Add vision processing components

Adding a vision model requires two image processor classes on top of the standard modular approach.

[!NOTE] For the modeling and config steps, follow the modular guide first.

torchvision backend is the default and supports GPU acceleration.
PIL backend is a fallback when no GPU is available.

Both classes share the same preprocessing logic but have different backends. Their constructor signatures and default values must be identical. [AutoImageProcessor.from_pretrained()] selects the backend at load time and falls back to PIL when torchvision isn't available. Mismatched signatures cause the same saved config to behave differently across environments.

torchvision

Create image_processing_<model_name>.py with a class that inherits from [TorchvisionBackend]. Define a kwargs class first if your processor needs custom parameters beyond the standard [ImagesKwargs].
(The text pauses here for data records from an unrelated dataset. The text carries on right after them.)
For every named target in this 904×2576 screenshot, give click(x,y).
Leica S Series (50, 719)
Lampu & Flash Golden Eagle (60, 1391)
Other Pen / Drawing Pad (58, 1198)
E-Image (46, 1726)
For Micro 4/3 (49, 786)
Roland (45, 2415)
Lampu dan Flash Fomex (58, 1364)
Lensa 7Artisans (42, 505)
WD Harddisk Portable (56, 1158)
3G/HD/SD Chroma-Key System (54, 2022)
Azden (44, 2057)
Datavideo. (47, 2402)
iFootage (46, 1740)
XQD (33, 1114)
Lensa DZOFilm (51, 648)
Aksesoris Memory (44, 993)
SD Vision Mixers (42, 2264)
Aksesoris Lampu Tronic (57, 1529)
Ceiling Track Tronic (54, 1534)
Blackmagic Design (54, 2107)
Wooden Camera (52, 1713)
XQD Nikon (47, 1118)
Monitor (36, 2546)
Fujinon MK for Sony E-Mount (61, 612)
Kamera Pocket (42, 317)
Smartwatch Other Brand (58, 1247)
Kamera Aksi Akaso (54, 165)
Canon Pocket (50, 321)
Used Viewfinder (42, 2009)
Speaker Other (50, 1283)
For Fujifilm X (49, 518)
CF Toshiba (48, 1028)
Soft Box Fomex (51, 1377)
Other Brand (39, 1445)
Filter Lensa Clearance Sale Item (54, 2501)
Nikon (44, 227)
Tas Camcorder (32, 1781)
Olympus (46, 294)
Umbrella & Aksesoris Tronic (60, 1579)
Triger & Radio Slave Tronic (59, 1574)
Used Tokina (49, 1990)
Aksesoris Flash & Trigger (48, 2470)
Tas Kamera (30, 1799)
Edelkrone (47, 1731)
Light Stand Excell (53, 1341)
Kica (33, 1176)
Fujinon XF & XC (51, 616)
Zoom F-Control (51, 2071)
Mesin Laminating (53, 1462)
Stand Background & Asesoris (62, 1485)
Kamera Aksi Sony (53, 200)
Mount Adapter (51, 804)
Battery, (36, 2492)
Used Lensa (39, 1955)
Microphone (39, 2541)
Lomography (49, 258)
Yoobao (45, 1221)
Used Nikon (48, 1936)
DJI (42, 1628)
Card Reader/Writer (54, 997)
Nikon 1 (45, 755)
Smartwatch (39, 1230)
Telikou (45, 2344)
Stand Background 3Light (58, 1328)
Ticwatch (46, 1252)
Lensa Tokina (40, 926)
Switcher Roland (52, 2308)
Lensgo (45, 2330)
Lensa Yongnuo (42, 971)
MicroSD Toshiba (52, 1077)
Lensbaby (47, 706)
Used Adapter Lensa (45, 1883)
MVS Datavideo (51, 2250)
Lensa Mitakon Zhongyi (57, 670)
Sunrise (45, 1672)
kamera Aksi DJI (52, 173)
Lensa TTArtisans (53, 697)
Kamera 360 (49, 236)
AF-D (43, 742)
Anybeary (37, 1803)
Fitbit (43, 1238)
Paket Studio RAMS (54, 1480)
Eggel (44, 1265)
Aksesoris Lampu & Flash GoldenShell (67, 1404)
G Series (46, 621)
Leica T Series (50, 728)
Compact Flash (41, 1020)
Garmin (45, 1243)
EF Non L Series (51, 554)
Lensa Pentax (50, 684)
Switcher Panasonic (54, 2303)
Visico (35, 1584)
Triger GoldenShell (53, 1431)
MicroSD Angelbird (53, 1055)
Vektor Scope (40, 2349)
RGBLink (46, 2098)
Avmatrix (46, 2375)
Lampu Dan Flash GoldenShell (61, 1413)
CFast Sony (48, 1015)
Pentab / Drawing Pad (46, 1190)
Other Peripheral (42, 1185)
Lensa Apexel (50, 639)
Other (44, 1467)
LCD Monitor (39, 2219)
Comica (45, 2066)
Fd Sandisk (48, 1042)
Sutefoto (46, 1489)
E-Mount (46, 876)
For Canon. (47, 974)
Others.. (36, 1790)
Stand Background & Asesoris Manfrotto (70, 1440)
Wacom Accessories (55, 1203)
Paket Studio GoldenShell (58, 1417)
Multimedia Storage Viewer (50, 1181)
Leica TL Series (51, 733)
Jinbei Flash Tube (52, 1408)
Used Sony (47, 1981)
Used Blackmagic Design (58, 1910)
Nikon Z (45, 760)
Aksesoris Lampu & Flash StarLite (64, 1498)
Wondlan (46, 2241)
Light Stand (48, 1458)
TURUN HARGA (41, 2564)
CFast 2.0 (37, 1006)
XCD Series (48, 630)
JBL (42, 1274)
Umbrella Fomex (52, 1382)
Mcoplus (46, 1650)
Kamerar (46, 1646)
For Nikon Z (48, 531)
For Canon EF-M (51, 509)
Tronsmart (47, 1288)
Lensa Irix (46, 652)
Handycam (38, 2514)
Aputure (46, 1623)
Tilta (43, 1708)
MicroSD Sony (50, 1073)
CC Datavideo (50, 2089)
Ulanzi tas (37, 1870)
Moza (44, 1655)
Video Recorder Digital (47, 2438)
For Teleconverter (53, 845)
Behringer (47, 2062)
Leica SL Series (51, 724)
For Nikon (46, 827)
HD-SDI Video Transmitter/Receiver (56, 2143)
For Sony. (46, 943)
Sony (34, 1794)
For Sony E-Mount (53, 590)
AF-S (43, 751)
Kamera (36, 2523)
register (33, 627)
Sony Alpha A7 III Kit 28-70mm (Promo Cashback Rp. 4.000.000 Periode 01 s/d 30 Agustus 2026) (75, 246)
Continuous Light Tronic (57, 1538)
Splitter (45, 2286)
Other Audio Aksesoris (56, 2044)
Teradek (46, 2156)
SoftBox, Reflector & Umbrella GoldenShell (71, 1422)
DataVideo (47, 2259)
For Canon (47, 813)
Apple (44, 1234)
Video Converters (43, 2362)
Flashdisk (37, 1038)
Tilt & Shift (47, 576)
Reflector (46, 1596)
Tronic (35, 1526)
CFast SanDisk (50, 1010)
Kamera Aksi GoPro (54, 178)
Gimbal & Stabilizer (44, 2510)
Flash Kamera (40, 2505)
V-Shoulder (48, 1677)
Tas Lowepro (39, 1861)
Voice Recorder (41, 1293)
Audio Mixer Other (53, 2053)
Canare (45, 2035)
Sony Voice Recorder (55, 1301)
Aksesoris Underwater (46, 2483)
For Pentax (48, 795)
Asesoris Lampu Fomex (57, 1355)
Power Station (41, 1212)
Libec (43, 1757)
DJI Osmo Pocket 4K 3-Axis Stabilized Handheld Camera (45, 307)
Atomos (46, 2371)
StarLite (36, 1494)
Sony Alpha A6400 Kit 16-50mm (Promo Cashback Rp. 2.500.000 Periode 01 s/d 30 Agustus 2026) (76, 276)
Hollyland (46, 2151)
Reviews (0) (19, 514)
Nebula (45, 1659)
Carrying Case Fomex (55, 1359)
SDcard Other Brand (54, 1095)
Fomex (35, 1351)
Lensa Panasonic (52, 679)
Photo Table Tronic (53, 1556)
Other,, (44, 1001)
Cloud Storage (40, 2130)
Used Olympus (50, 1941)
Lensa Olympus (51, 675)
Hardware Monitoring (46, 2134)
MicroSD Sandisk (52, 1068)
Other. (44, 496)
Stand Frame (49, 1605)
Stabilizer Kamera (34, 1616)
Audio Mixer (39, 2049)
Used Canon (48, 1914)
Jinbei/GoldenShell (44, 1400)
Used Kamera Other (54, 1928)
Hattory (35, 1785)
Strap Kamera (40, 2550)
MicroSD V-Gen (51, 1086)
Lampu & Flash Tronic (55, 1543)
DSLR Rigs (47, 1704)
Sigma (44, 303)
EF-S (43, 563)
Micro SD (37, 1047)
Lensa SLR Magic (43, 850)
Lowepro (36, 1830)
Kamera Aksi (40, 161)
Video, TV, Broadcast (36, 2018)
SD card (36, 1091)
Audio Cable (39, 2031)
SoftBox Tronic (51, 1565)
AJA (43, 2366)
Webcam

from ...image_processing_backends import TorchvisionBackend
from ...image_utils import OPENAI_CLIP_MEAN, OPENAI_CLIP_STD, PILImageResampling
from ...processing_utils import ImagesKwargs, Unpack
from ...utils import auto_docstring

class MyModelImageProcessorKwargs(ImagesKwargs, total=False):
    tile_size: int  # any model-specific kwargs

@auto_docstring
class MyModelImageProcessor(TorchvisionBackend):
    resample = PILImageResampling.BICUBIC
    image_mean = OPENAI_CLIP_MEAN
    image_std = OPENAI_CLIP_STD
    size = {"shortest_edge": 224}
    do_resize = True
    do_rescale = True
    do_normalize = True
    do_convert_rgb = True

    def __init__(self, **kwargs: Unpack[MyModelImageProcessorKwargs]):
        super().__init__(**kwargs)

PIL

Create image_processing_pil_<model_name>.py with a class that inherits from [PilBackend]. Duplicate the kwargs class here instead of importing it from the torchvision file because it can fail when torchvision isn't installed. Add an # Adapted from comment so the two stay in sync. For processors with no custom parameters, use [ImagesKwargs] directly.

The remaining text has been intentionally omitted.